Позвонила мне вроде как незнакомка, назвалась каким-то вычурным именем (Элеонора, кажется), и принялась, согласно трафаретным предписаниям подобной разновидности общения, то воду в ступе толочь, то круги на ней же разводить: мол, вы меня не знаете, я из другой школы, я вас тоже не знаю, зато слышала о вас много интересного, и вот решила позвонить – познакомиться…
– Вообще-то, говорю, знакомство предполагает визуальное общение человека с человеком, а не уха с телефонной трубкой…
На исходе второй, то есть последней, минуты общения до меня наконец дошло:
– Что-то голос, говорю, мне твой знаком. Очень похож на мою одноклассницу Галю.
Она: А что если это я и есть?
– Ничего, говорю. Остается уточнить, зачем ты звонила. Если разыграть меня, то поздравляю, тебе это почти удалось…
Она: А если не разыграть?
– Тогда тебе удалось привлечь мое внимание к своей особе. С завтрашнего дня начну к ней присматриваться, и что-то мне подсказывает, что непременно приду к выводу, что раньше я смотрел на неё, как говорится, одним глазом, а много ли хорошего одним глазом узришь? Как есть всё лучшее пропустишь…
– На кого – на неё? Ты о ком говоришь?
– Объясню при встрече, – вздыхаю.
– В классе?!
Она умудрилась уместить в этом кратком вопросе столько разочарования, что мне это даже польстило.
– Нет, говорю, у меня дома, завтра в три часа пополудни.
На её счастье вопроса «А это когда?» от неё не последовало.
На её счастье, да зато на мой облом, поскольку завтра ровно в три часа десять минут пополудни выяснилось, что до свадьбы Галя Окольникова не намерена мне ничего такого в отношении себя позволять: ни выше локтя, ни даже ниже коленки (а икры у этой Окольниковой были просто до объедения точёные, мы всем классом на них заглядывались, так что обидно мне стало чуть ли не до слёз, ведь ради них-то я, собственно, и попытался воспользоваться оказией её звонка). И целоваться наотрез отказалась: мол, знает она эти поцелуи, с них-то всё и начинается. Это меня вконец разозлило – ведь сама, можно сказать, напросилась, а теперь недотрогу из себя строит, целкой своей бравирует, матримониумом угрожает…

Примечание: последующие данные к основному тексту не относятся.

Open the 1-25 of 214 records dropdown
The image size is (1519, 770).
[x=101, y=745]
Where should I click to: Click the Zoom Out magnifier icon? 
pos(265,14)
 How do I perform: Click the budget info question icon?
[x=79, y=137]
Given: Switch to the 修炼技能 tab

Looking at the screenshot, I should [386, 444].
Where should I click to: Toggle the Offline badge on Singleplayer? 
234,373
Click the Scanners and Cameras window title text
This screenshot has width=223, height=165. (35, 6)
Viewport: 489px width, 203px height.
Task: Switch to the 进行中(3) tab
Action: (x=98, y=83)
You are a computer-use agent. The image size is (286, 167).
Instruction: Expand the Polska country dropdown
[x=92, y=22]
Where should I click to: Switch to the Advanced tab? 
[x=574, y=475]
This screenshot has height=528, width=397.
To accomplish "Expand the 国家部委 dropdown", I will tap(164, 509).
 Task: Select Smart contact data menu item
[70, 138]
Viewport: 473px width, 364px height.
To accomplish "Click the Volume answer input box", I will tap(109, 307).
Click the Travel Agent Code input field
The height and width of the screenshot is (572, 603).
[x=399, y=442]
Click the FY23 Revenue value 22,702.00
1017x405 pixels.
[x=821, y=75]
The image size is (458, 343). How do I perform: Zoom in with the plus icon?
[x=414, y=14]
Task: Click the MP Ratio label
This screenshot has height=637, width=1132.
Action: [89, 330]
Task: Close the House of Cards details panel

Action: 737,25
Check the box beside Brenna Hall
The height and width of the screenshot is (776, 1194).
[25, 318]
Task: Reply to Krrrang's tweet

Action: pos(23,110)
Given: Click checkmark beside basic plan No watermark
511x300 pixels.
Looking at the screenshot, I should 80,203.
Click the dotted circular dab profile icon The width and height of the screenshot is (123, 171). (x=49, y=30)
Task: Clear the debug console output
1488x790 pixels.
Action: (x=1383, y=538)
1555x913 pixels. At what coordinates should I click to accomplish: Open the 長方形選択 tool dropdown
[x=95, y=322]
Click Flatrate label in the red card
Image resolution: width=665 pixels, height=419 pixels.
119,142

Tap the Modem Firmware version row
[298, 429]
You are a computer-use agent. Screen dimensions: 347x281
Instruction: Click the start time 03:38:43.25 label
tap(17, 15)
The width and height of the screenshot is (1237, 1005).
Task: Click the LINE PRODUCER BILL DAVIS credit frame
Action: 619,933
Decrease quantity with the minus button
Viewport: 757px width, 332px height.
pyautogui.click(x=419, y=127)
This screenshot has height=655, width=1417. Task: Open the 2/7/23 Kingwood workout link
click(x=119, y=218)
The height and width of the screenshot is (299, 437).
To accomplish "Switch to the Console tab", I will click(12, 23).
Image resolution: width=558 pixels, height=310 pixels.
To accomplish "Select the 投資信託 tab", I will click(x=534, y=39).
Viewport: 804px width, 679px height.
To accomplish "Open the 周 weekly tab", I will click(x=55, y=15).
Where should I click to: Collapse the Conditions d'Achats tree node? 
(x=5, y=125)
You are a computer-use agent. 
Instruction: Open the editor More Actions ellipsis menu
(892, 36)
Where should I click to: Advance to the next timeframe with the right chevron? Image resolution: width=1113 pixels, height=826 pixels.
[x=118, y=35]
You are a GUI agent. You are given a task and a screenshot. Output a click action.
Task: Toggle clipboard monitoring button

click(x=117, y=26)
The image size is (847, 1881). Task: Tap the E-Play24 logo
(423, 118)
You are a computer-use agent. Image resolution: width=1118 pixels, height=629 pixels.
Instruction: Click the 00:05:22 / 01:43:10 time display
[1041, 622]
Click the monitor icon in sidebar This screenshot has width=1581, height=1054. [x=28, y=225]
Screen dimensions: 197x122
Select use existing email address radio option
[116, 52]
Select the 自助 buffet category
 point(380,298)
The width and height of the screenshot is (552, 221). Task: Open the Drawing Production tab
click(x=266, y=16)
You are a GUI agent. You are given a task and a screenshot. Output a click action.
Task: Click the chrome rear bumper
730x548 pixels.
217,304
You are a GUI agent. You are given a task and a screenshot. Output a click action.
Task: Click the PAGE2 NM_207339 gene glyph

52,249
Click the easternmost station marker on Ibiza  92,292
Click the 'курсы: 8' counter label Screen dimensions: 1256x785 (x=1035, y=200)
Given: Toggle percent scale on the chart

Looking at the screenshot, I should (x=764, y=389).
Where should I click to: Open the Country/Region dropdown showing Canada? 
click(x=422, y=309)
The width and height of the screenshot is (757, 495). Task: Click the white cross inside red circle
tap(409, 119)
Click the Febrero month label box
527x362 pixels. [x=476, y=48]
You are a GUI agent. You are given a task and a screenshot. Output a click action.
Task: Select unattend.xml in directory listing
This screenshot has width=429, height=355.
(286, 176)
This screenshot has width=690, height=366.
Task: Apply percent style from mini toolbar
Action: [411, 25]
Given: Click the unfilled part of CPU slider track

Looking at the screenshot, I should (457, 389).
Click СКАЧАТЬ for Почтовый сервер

Ладно, говорю, после свадьбы, так после свадьбы. Допустим, мы идеально подойдём друг другу в постели, допустим! А как насчёт твоих хозяйственных талантов? Я имею в виду стряпню, уборку, стирку и прочие необходимые составляющие счастливой семейной жизни… И представляете, ребята, эту дурёха повелась! Всю квартиру нашу вылизала, посуду помыла, всё, что грязного в бельевой корзине нашла, выстирала, и обед приготовила: борщ с пампушками. Так в роль вошла, что меня попиливать начала: дескать, давно пора там то прибить, здесь сё подправить, и вообще не помешало бы мусор на помойку снести. На мусор с помойкой я сразу же согласился. И снёс. В смысле – вынес. С концами. Пустое ведро велел младшему братцу, игравшему во дворе, домой доставить, а сам отправился на свой НП в городском парке (устроенном по образцу приснопамятного Лёни Соколова) – трахающимися парочками любоваться, излишний пар из семенников вручную стравливать. И что примечательно, Галю Окольникову с её точеными икрами, при стравливании, наотрез отказался себе мысленно представлять. Просто тупо пялился на чужой коитус и качал, качал, качал. Словом, вёл себя как какой-нибудь голимый вуайерист…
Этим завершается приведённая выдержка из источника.